═════ Texte de l'exercice

Que pensent les Espagnols de la crise chronique qui secoue la relation entre nos deux royaumes ? La crainte d’une vague migratoire est-elle plus forte que la traditionnelle sympathie envers le Polisario ? Si la crise est également un enjeu politique à Madrid, qu’en est-il de l’opinion publique espagnole ? L’historienne Maria Rosa de Madariaga livre pour Zamane le sentiment prévalant chez nos voisins du nord. Celle qui est connue pour ses positions libérales nous confie son sentiment sur l’actualité mouvementée des relations bilatérales. Pour elle, si cette crise traduit un changement de ton entre les deux pays, elle n’atteint pas pour autant la gravité de celle de 2002, qui s’était alors jouée sur le petit îlot de Leila. À cette occasion, l’historienne avait été chahutée dans son pays pour son «manque de patriotisme». Aujourd’hui, elle dénonce un manque de courtoisie de la part de Madrid mais souligne que le Maroc s’est senti «pousser des ailes» depuis la reconnaissance américaine de sa souveraineté sur le Sahara. Un rapport de force inédit qui peut s’avérer à double tranchant…
Pour commencer, quelle est la position de l’opinion publique espagnole concernant la crise du moment entre nos deux pays ? Que dire du sentiment de la majorité de la population ?
Une première constatation est l’ignorance généralisée qui existe en Espagne autour du Sahara, de son histoire, et de son actualité. Nous savons qu’il s’agit d’un territoire qui a appartenu jadis à l’Espagne, mais les gens ignorent tout de la Conférence de Berlin de 1884 et des circonstances par lesquelles l’Espagne s’est emparée de ce territoire, et de l’évolution de son statut jusqu’à aujourd’hui. L’opinion publique espagnole, tout en étant très ignorante sur la question, est dans sa plus large majorité pro-sahraouie. Il y a le sentiment que l’Espagne a laissé tomber les Sahraouis, qu’elle les aurait en quelque sorte abandonnés à leur sort, et cela pèse sur la conscience de la population.

══════════
═════ Données

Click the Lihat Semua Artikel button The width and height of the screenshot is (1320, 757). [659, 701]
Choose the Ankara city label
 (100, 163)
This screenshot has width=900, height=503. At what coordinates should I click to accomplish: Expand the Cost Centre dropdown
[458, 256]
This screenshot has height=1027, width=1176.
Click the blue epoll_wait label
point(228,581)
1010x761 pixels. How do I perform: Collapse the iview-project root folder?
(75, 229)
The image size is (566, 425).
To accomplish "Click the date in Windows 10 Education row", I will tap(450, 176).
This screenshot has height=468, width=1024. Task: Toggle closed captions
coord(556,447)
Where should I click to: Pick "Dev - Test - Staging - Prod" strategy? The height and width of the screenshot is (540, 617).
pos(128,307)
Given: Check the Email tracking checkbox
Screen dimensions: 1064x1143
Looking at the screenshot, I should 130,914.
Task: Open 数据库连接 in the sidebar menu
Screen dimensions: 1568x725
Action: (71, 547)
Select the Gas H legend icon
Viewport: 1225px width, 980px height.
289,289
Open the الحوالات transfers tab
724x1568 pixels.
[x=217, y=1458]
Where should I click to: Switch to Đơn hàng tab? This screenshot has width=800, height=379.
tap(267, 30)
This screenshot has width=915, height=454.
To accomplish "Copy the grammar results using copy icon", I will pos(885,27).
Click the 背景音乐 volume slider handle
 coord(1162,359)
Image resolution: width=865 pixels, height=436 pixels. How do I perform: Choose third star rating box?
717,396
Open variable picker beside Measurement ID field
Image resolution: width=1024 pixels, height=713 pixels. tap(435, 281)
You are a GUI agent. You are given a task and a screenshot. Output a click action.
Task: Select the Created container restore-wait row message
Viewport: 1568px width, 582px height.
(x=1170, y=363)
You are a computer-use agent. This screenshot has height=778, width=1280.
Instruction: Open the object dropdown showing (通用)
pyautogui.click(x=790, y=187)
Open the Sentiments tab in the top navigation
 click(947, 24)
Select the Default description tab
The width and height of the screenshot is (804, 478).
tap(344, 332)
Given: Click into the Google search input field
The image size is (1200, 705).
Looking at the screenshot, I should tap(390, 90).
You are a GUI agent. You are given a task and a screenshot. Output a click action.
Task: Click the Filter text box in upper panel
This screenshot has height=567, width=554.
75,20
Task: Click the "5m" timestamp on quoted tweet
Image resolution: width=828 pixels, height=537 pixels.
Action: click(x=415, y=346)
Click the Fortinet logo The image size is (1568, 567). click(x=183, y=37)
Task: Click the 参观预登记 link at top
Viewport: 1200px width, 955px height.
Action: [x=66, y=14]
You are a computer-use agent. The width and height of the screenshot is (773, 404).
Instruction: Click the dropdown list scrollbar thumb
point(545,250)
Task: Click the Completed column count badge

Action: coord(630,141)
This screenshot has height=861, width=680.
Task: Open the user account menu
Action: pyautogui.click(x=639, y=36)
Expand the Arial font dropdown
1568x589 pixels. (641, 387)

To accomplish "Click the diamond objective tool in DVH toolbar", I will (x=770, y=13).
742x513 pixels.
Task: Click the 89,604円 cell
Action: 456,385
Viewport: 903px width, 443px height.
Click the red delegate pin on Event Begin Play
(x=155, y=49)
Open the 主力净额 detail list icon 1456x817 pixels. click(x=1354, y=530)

══════════

• _Consignes_:
a: Recopiez fidèlement le passage de l'entretien qui commence par « Une première constatation » et se termine par « de la population. ».
b: Dites si chacune des affirmations suivantes concorde avec l'entretien, en répondant par oui ou par non et en citant les mots décisifs du texte : (i) selon l'historienne, la crise actuelle est plus grave que celle de 2002 ; (ii) l'opinion publique espagnole est majoritairement favorable aux Sahraouis ; (iii) les Espagnols connaissent bien la Conférence de Berlin de 1884.

• _Corrigé_:
a:
Une première constatation est l’ignorance généralisée qui existe en Espagne autour du Sahara, de son histoire, et de son actualité. Nous savons qu’il s’agit d’un territoire qui a appartenu jadis à l’Espagne, mais les gens ignorent tout de la Conférence de Berlin de 1884 et des circonstances par lesquelles l’Espagne s’est emparée de ce territoire, et de l’évolution de son statut jusqu’à aujourd’hui. L’opinion publique espagnole, tout en étant très ignorante sur la question, est dans sa plus large majorité pro-sahraouie. Il y a le sentiment que l’Espagne a laissé tomber les Sahraouis, qu’elle les aurait en quelque sorte abandonnés à leur sort, et cela pèse sur la conscience de la population.

b:
(i) Non : « elle n’atteint pas pour autant la gravité de celle de 2002 ».
(ii) Oui : « est dans sa plus large majorité pro-sahraouie ».
(iii) Non : « les gens ignorent tout de la Conférence de Berlin de 1884 ».